▸ Problem statement:
From the first line of the listing below to the line containing "You are a GUI", write out everything exactly. No pictures.

══════════════════════════════

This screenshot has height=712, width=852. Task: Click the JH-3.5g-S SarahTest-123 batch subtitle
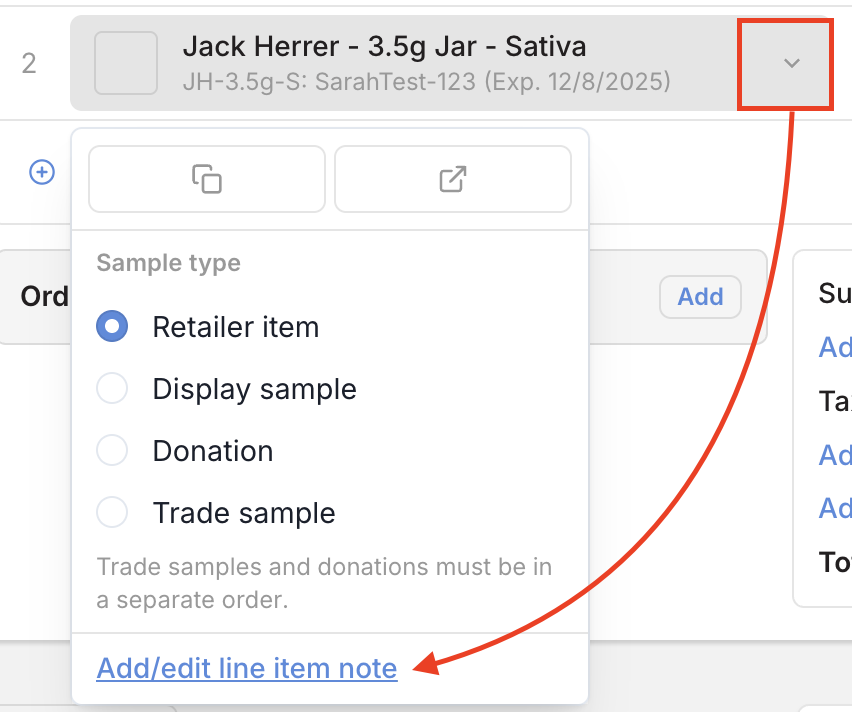[426, 80]
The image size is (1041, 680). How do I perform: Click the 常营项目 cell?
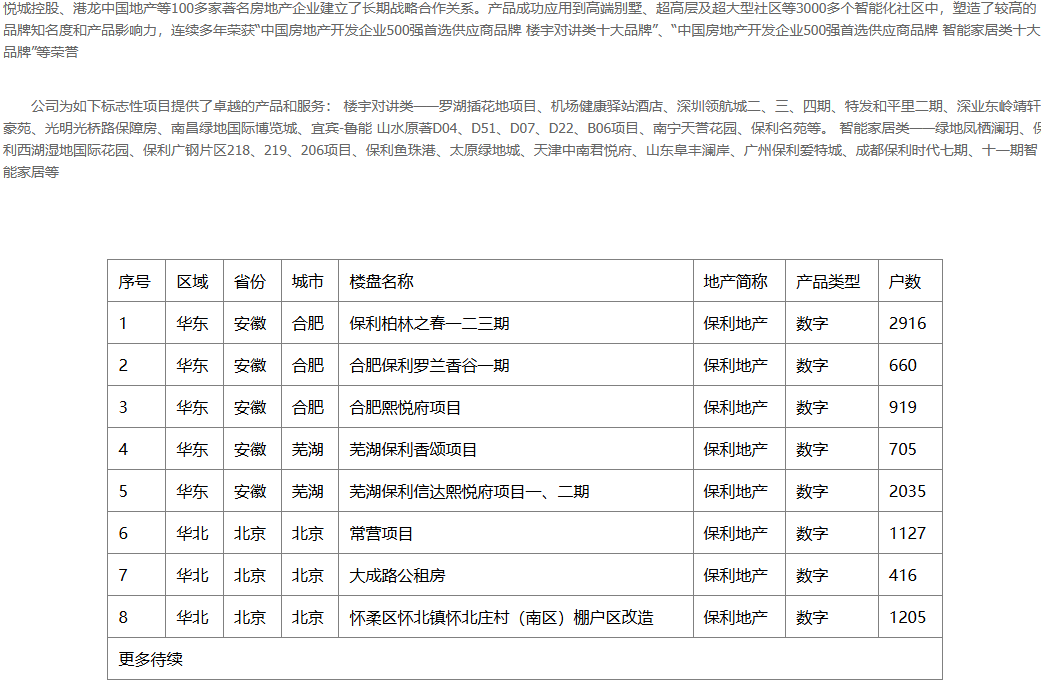[x=382, y=534]
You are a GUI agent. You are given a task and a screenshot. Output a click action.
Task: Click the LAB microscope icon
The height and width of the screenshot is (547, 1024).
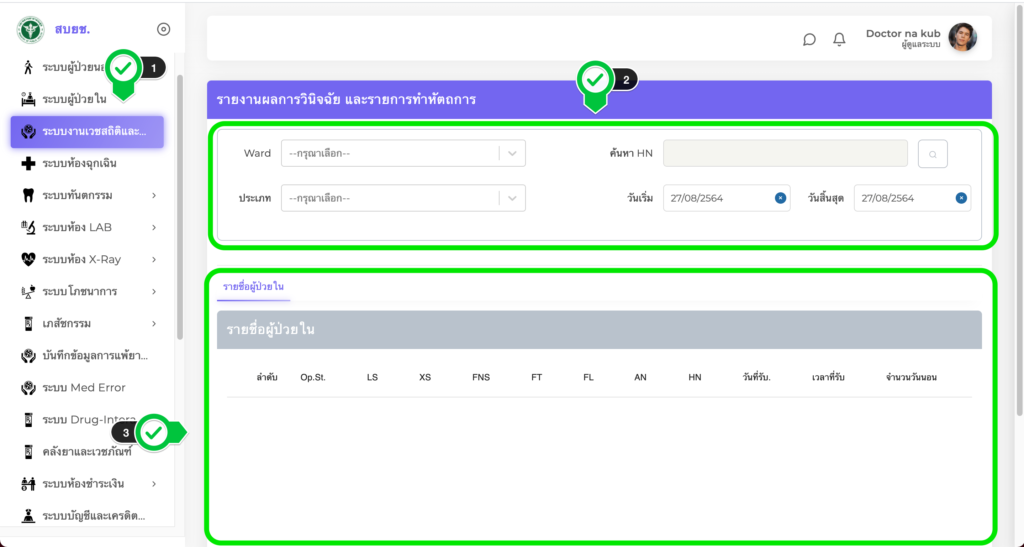tap(28, 227)
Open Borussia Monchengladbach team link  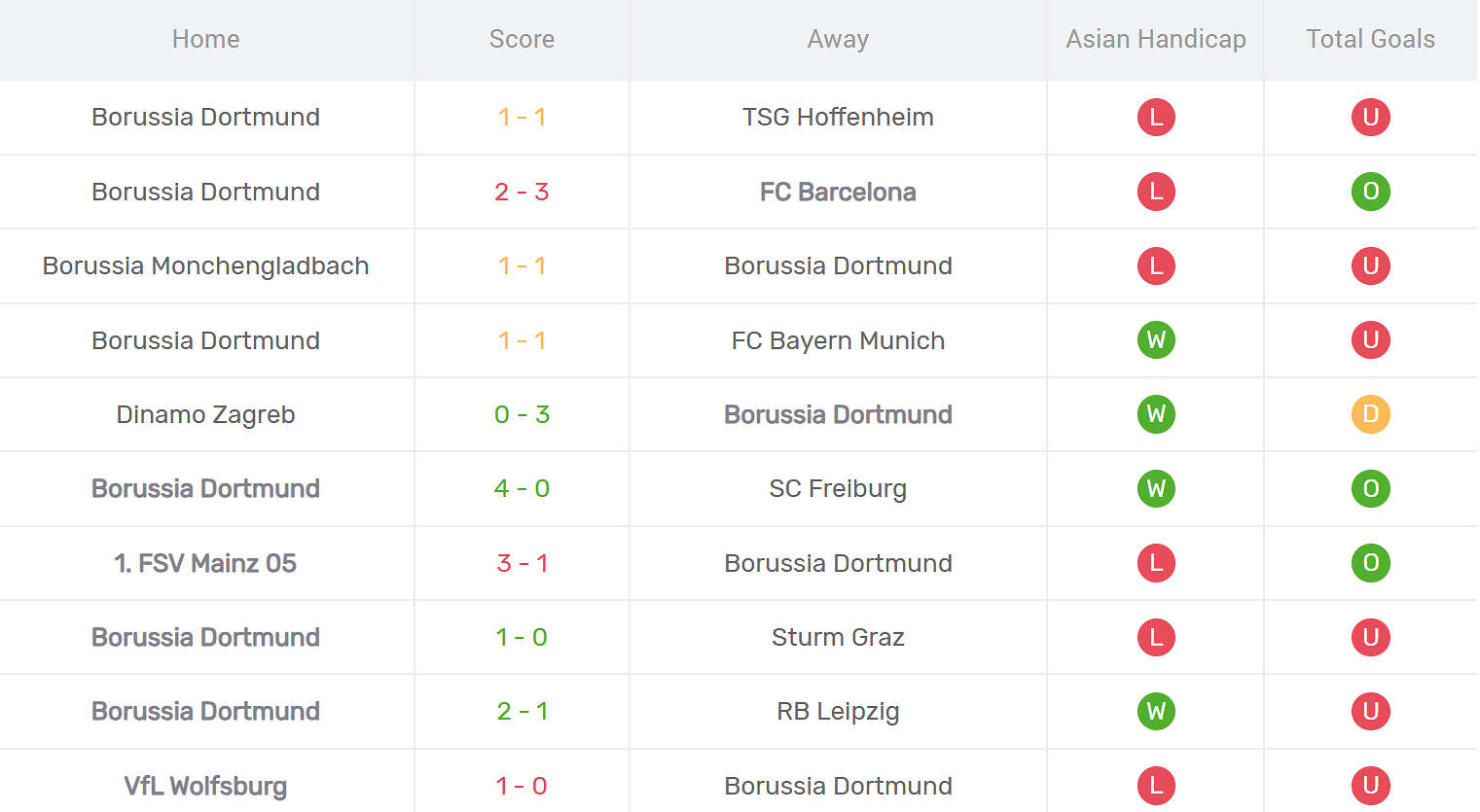click(205, 265)
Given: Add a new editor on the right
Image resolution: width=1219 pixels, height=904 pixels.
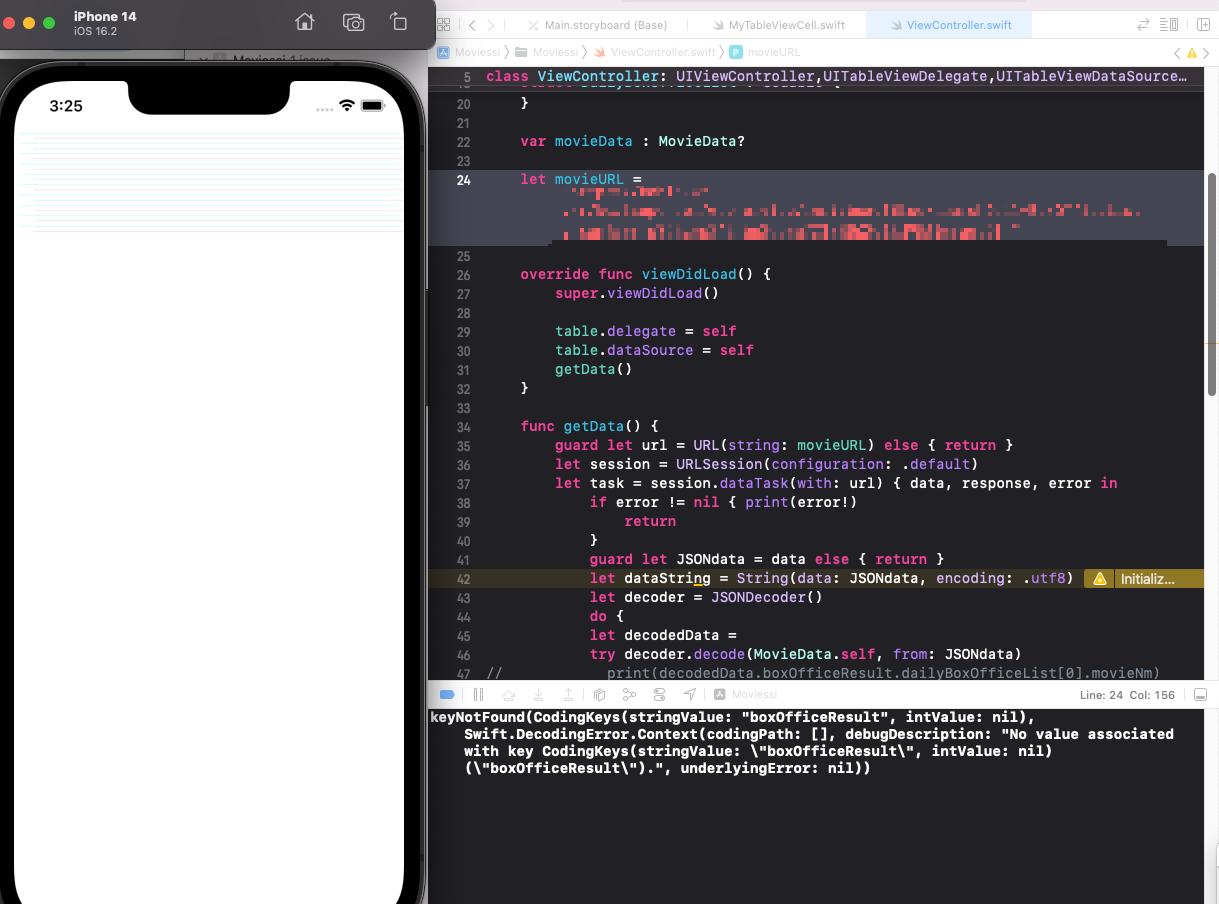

══════════════════════════════

▸ Written answer:
This screenshot has height=712, width=852. Task: Click the JH-3.5g-S SarahTest-123 batch subtitle
[426, 80]
The image size is (1041, 680). How do I perform: Click the 常营项目 cell?
[x=382, y=534]
You are a GUI agent. You are given a task and a screenshot. Output a click action.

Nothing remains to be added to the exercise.